All participants in our study had at least one PIM, with the prevalence higher than in some previous studies.^14,36 This could be due to the fact that Beers criteria are the commonly utilized criteria to evaluate medication appropriateness among individuals aged 65 years and older in healthcare settings.³⁷ Our study used MAI as a reference standard which mainly focuses on the patient's complete drug regimen with clinical conditions, whereas Beers criteria has inflexible criteria that focus solely on drug classes without addressing patients’ preferences.¹⁴

In this study, we evaluated inappropriate medication prescribing using two approaches: the summated weighted MAI score per patient and the number of medications with at least one inappropriate MAI criterion. The MAI score provides a detailed criterion-based evaluation of medication appropriateness, while the number of PIMs counts medications with any inappropriate MAI criteria.

The median (IQR) summated MAI score per patient was 13.5 (8–21) indicating that treatment of a relatively small group of participants was considered inappropriate. This aligns with previous studies.^38,39 The median (IQR) summated MAI score per medication was 0 (0–2), comparable to that reported by Lopez-Rodriguez et al.⁴⁰ and by Lund et al.³⁸

The most common issue with inappropriate prescribing was related to the treatment duration, which accounted for 18% of all inappropriate prescribing. This includes instances where medication was prescribed for either a longer or shorter period than necessary. This is particularly significant for cirrhosis patients, as liver function deterioration can lead to medication accumulation, increasing the risk of adverse effects and potentially worsening the progression of cirrhosis due to altered pharmacokinetics and pharmacodynamics. For example, prolonged exposure to some sedative drugs like benzodiazepine, NSAIDS, and some opioids metabolized by the liver can increase the risk of hepatic encephalopathy, gastrointestinal bleeding, and renal impairment.^41–43 Additionally, polypharmacy with inappropriate medication duration increases the risk of drug interactions, cumulative toxicity and reduced treatment adherence, complicating the therapeutic plan. Therefore, it is essential to ensure an appropriate treatment period to avoid these harmful effects.

Regarding risk factors for inappropriate prescribing based on the summated MAI score of the patient, both renal function and number of medications were significant as found in previous studies.^42–44 However, when considering the total number of PIMs per patient, only age and the number of medications were found to be associated with increased medication inappropriateness. As people get older, changes in pharmacokinetics and pharmacodynamics, decreased renal function, and impaired hepatic function that even small changes in the prescribing process can lead to significant clinical consequences, highlighting the need for caution and frequent medication reviews in the elderly. Additionally, consistent with other studies,^40,44 patients prescribed ≥ 13 medications are more likely to experience medication errors. This underscores the challenges of polypharmacy, common in patients with multiple comorbidities. These patients are at increased risk of drug interactions, monitoring difficulties, adherence issues, and cumulative toxicity. These findings emphasize the need for a validated tool to improve rational drug prescribing in the elderly population.

A strong agreement was found between the two clinical pharmacists’ scores, with an overall kappa coefficient of 0.74, indicating significant reliability between the raters. This value is similar to or slightly higher than the values reported in other studies.^11,22 The kappa coefficient value can vary based on differences in the ratters’ clinical experience, background, and familiarity with the MAI instrument. Therefore, the selection, training, and pretesting of the raters are crucial for obtaining reliable results.

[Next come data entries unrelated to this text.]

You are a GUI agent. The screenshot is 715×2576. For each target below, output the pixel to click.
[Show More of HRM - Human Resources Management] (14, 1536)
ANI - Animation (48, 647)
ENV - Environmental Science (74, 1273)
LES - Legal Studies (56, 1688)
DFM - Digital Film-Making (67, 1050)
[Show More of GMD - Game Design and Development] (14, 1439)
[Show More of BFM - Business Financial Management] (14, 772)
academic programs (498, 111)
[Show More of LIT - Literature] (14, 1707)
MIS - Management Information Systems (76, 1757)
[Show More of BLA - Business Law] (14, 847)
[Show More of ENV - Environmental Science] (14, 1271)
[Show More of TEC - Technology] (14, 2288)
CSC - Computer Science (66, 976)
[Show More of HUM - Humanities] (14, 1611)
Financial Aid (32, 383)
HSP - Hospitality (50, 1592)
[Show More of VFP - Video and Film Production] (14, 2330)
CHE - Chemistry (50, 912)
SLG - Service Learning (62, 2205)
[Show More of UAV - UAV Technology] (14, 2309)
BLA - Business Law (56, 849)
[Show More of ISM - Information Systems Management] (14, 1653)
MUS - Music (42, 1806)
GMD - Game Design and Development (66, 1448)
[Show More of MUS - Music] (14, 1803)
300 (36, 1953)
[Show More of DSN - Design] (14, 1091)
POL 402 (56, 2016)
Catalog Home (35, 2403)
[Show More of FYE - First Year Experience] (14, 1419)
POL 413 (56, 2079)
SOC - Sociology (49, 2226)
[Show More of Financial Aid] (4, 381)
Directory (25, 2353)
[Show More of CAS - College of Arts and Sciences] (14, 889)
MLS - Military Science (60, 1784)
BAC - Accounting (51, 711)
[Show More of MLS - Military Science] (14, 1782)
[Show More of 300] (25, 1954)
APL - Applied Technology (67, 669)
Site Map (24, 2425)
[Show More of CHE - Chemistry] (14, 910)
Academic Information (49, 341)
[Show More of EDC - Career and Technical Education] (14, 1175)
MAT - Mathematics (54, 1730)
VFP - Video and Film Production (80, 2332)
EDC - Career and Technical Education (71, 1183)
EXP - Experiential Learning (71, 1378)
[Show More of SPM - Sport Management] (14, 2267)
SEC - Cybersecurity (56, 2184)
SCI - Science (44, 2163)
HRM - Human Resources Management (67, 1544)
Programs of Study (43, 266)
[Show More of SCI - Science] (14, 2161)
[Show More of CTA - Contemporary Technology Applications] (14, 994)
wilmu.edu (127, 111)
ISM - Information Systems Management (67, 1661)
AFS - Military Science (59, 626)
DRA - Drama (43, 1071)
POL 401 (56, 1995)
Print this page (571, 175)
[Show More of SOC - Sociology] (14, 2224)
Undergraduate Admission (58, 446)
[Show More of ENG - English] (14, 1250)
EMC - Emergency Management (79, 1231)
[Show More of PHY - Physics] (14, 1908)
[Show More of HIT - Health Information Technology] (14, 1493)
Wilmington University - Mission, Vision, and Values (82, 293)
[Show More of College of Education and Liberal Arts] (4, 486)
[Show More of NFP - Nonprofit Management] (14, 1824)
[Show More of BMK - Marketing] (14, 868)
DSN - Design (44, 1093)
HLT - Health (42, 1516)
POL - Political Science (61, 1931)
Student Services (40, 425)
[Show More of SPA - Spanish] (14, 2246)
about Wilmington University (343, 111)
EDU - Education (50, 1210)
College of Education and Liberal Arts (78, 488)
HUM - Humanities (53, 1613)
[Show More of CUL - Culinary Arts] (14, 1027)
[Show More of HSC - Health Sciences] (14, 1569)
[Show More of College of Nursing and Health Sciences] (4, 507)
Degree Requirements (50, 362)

This study highlights the importance of regular medication reviews and tailored treatment plans for elderly patients with cirrhosis, who often experience polypharmacy, hepatic impairment, and other comorbidities. Healthcare professionals should use validated tools like the MAI to assess medication appropriateness and focus on managing medication duration to prevent drug-related issues. It is essential to take into consideration the degree of renal impairment when prescribing medications to elderly people with cirrhosis. Prescribers should aim to reduce polypharmacy, when possible, address drug interactions, and ensure prescriptions are both safe and necessary. Future research should explore how cirrhosis-related changes in pharmacokinetics affect the body's handling of medications, especially considering the increased medication burden in these patients.

The strengths of our study include being the first to evaluate the prevalence of PIMs using the MAI criteria in elderly cirrhosis patients attending outpatient gastroenterology clinics. Additionally, we considered several patient-specific factors when assessing PIM prescribing, and we evaluated a relatively large number of medications. Data were collected from a teaching hospital, where physicians’ notes, prescriptions, and laboratory results were thoroughly reviewed.

Our study has several limitations. Firstl, the relatively small sample size may limit the generalizability of the findings, making it more challenging to draw definitive conclusions. However, our results are comparable to those from previous studies. Additionally, the single-site design may affect generalizability, as the findings may not fully represent patients from diverse geographical and clinical settings. The cross-sectional nature of the study and the absence of patient interviews could also influence the outcomes. Furthermore, excluding the medication cost is a crucial factor in medication selection. Incomplete data reporting including undocumented medications like over-the-counter medications or herbal supplements, may underestimate the magnitude of PIMs. Lastly, not interviewing the prescribers to understand their rationale for prescribing PIMs. Considering hepatic impairment in their decisions could provide further insights.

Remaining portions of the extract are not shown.